What the task requires
Given the records below, would you repeat exactly the lines that begin at the one containing "Task: Click the WordPress logo icon" and end at the one containing "Click the vertical", inclusive?

(Stored entries)
•••

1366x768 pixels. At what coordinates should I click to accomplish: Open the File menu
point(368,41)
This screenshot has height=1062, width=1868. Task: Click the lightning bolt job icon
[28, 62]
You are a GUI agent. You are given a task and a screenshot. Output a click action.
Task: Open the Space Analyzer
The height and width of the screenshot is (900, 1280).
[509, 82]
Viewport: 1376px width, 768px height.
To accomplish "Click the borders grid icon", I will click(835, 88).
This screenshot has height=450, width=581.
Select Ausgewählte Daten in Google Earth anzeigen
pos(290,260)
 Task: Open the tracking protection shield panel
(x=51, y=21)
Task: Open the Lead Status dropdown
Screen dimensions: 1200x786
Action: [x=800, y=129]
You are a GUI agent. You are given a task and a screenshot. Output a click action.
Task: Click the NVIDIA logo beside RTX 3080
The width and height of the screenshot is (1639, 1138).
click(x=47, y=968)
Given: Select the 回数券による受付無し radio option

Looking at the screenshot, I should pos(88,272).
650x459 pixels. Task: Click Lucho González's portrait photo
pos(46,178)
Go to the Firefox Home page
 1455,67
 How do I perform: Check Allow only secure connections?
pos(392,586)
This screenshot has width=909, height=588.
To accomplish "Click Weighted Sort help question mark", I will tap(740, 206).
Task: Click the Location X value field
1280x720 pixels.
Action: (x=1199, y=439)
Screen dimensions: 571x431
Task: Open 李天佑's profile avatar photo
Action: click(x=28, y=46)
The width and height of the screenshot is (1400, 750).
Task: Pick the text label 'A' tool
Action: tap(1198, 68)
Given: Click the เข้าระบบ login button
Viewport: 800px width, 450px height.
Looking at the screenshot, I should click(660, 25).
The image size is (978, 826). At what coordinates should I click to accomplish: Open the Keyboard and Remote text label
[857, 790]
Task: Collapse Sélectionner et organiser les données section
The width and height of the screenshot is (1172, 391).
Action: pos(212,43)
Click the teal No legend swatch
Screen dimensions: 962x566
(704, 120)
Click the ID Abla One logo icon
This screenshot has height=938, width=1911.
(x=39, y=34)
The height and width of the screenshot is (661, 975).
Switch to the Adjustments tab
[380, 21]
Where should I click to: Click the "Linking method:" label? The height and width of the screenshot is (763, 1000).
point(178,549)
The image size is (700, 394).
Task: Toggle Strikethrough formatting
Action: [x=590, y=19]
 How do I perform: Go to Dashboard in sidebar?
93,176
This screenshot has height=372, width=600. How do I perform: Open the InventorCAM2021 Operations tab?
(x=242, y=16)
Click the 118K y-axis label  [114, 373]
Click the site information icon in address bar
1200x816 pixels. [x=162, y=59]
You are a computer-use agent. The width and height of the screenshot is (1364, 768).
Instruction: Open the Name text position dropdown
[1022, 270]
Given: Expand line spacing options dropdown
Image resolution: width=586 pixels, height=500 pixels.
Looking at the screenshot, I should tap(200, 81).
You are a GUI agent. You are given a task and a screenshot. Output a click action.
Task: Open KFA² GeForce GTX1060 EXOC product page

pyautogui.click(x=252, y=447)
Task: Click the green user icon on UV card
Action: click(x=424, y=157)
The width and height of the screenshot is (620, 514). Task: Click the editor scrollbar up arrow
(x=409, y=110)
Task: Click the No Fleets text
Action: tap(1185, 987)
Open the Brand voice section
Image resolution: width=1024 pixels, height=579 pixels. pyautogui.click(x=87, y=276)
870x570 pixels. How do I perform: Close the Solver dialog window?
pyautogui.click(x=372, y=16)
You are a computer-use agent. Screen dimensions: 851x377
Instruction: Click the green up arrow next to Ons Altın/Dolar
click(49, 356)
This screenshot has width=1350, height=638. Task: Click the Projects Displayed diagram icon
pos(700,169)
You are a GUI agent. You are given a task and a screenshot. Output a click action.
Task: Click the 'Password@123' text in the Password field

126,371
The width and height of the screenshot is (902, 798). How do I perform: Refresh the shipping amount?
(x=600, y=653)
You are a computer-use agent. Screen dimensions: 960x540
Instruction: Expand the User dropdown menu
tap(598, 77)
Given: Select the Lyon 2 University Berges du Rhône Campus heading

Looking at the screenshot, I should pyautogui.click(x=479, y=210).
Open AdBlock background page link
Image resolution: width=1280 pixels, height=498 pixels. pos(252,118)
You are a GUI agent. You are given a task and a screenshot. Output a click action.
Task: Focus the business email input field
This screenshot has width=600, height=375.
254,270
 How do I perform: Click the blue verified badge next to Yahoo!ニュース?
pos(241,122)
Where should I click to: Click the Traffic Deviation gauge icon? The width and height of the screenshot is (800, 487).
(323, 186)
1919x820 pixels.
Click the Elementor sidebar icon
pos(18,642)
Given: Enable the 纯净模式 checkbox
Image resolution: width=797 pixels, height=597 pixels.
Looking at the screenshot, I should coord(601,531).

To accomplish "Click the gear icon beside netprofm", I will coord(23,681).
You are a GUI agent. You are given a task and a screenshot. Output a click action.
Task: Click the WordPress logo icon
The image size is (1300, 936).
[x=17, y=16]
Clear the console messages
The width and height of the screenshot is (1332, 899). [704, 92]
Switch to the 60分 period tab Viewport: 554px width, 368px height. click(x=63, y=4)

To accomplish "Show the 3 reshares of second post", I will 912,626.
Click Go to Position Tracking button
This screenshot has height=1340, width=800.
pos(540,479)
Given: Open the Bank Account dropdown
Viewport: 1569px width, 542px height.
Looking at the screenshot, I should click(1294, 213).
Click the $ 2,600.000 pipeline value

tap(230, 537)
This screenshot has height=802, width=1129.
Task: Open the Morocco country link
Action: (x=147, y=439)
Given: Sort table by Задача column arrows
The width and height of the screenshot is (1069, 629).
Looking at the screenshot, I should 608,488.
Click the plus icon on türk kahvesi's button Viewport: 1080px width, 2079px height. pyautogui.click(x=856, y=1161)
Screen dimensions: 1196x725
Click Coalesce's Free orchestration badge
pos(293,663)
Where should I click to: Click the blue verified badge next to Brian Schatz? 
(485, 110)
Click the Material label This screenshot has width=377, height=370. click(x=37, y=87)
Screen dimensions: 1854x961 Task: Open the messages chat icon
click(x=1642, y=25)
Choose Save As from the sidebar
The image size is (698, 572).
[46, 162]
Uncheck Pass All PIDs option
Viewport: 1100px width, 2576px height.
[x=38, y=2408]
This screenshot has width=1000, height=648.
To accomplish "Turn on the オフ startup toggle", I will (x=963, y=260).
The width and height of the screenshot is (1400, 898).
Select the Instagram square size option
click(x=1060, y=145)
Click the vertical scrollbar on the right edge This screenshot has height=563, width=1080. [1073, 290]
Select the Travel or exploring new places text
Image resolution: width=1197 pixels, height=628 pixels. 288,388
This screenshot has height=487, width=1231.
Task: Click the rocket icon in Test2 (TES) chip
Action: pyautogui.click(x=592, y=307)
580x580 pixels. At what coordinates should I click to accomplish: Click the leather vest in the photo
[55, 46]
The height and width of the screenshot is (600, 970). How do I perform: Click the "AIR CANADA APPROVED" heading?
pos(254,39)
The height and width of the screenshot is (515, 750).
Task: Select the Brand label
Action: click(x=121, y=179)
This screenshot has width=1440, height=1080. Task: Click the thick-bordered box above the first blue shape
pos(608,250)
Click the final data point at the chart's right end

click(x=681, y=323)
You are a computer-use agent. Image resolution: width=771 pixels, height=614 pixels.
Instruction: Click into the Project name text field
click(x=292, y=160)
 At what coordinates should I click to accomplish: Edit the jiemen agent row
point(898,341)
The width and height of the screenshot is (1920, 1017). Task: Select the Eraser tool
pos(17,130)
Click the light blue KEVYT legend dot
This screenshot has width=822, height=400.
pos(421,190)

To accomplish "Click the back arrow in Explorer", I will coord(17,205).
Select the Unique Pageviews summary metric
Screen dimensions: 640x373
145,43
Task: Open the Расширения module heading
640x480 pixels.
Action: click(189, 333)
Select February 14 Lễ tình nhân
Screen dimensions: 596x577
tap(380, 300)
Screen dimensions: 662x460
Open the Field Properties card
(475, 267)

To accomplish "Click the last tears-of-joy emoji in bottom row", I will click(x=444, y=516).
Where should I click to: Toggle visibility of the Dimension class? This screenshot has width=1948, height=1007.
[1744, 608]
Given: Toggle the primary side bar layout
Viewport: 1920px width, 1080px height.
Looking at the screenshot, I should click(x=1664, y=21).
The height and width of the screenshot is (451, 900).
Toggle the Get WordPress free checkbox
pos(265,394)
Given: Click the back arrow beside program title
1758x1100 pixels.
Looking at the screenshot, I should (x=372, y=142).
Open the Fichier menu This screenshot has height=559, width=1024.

•••

Response for this exercise
Task: Click the WordPress logo icon
The image size is (1300, 936).
[x=17, y=16]
Clear the console messages
The width and height of the screenshot is (1332, 899). [704, 92]
Switch to the 60分 period tab Viewport: 554px width, 368px height. click(x=63, y=4)

To accomplish "Show the 3 reshares of second post", I will 912,626.
Click Go to Position Tracking button
This screenshot has height=1340, width=800.
pos(540,479)
Given: Open the Bank Account dropdown
Viewport: 1569px width, 542px height.
Looking at the screenshot, I should click(1294, 213).
Click the $ 2,600.000 pipeline value

tap(230, 537)
This screenshot has height=802, width=1129.
Task: Open the Morocco country link
Action: (x=147, y=439)
Given: Sort table by Задача column arrows
The width and height of the screenshot is (1069, 629).
Looking at the screenshot, I should 608,488.
Click the plus icon on türk kahvesi's button Viewport: 1080px width, 2079px height. pyautogui.click(x=856, y=1161)
Screen dimensions: 1196x725
Click Coalesce's Free orchestration badge
pos(293,663)
Where should I click to: Click the blue verified badge next to Brian Schatz? 
(485, 110)
Click the Material label This screenshot has width=377, height=370. click(x=37, y=87)
Screen dimensions: 1854x961 Task: Open the messages chat icon
click(x=1642, y=25)
Choose Save As from the sidebar
The image size is (698, 572).
[46, 162]
Uncheck Pass All PIDs option
Viewport: 1100px width, 2576px height.
[x=38, y=2408]
This screenshot has width=1000, height=648.
To accomplish "Turn on the オフ startup toggle", I will (x=963, y=260).
The width and height of the screenshot is (1400, 898).
Select the Instagram square size option
click(x=1060, y=145)
Click the vertical scrollbar on the right edge This screenshot has height=563, width=1080. [1073, 290]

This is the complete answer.